Bigot was not angry. He gave a loud laugh. "You women are merciless upon each other, Mademoiselle!" said he.

"Men are more merciless to women when they beguile us with insincere professions," replied she, rising up in well-affected indignation.

"Not so, Mademoiselle!" Bigot began to feel annoyed. "That lady is nothing to me," said he, without rising as she had done. He kept his seat.

"But she has been! you have loved her at some time or other! and she is now living on the scraps and leavings of former affection. I am never deceived, Chevalier!" continued she, glancing down at him, a wild light playing under her long eyelashes like the illumined under-edge of a thundercloud.

"But how in St. Picot's name did you arrive at all this knowledge, Mademoiselle?" Bigot began to see that there was nothing for it but to comply with every caprice of this incomprehensible girl if he would carry his point.

"Oh, nothing is easier than for a woman to divine the truth in such matters, Chevalier," said she. "It is a sixth sense given to our sex to protect our weakness: no man can make love to two women but each of them knows instinctively to her finger-tips that he is doing it."
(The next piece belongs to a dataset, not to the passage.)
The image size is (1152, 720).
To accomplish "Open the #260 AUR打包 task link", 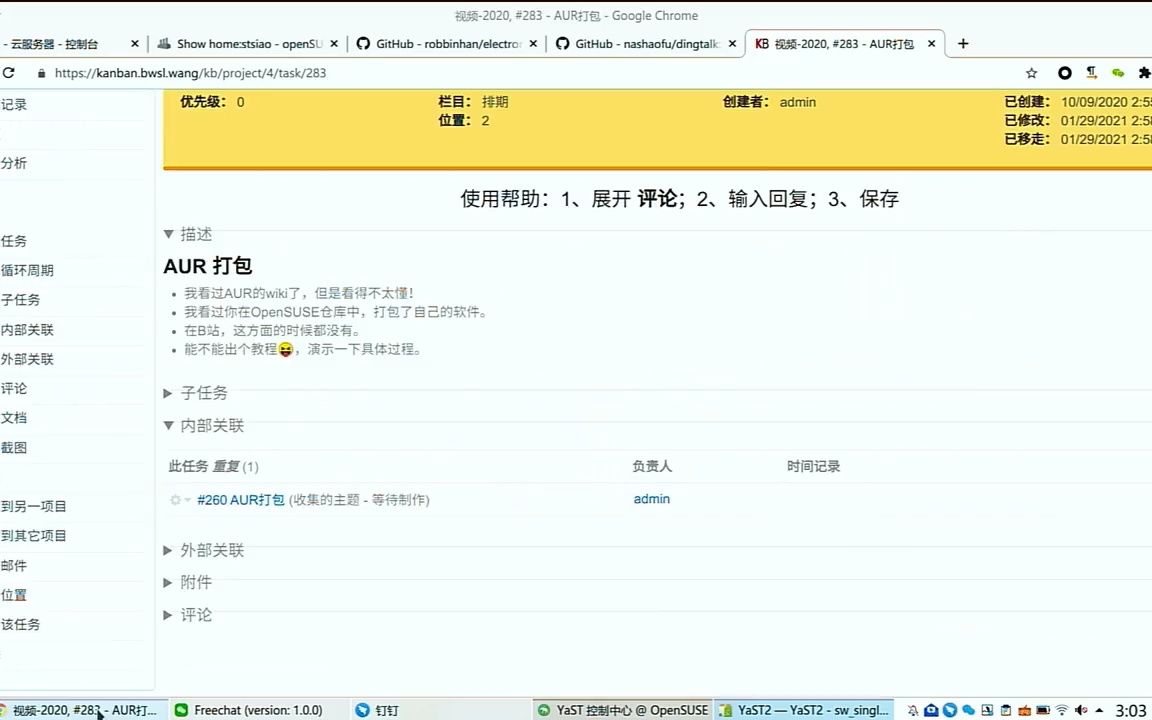I will (x=240, y=499).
"Surely woman is a beautiful book written in golden letters, but in a tongue as hard to understand as hieroglyphics of Egypt." Bigot was quite puzzled how to proceed with this incomprehensible girl.

"Thanks for the comparison, Chevalier," replied she, with a laugh. "It would not do for men to scrutinize us too closely, yet one woman reads another easily as a horn-book of Troyes, which they say is so easy that the children read it without learning."

To boldly set at defiance a man who had boasted a long career of success was the way to rouse his pride, and determine him to overcome her resistance. Angelique was not mistaken. Bigot saw her resolution, and, although it was with a mental reservation to deceive her, he promised to banish Caroline from his chateau.

"It was always my good fortune to be conquered in every passage of arms with your sex, Angelique," said he, at once radiant and submissive. "Sit down by me in token of amity."

She complied without hesitation, and sat down by him, gave him her hand again, and replied with an arch smile, while a thousand inimitable coquetries played about her eyes and lips, "You speak now like an amant magnifique, Chevalier!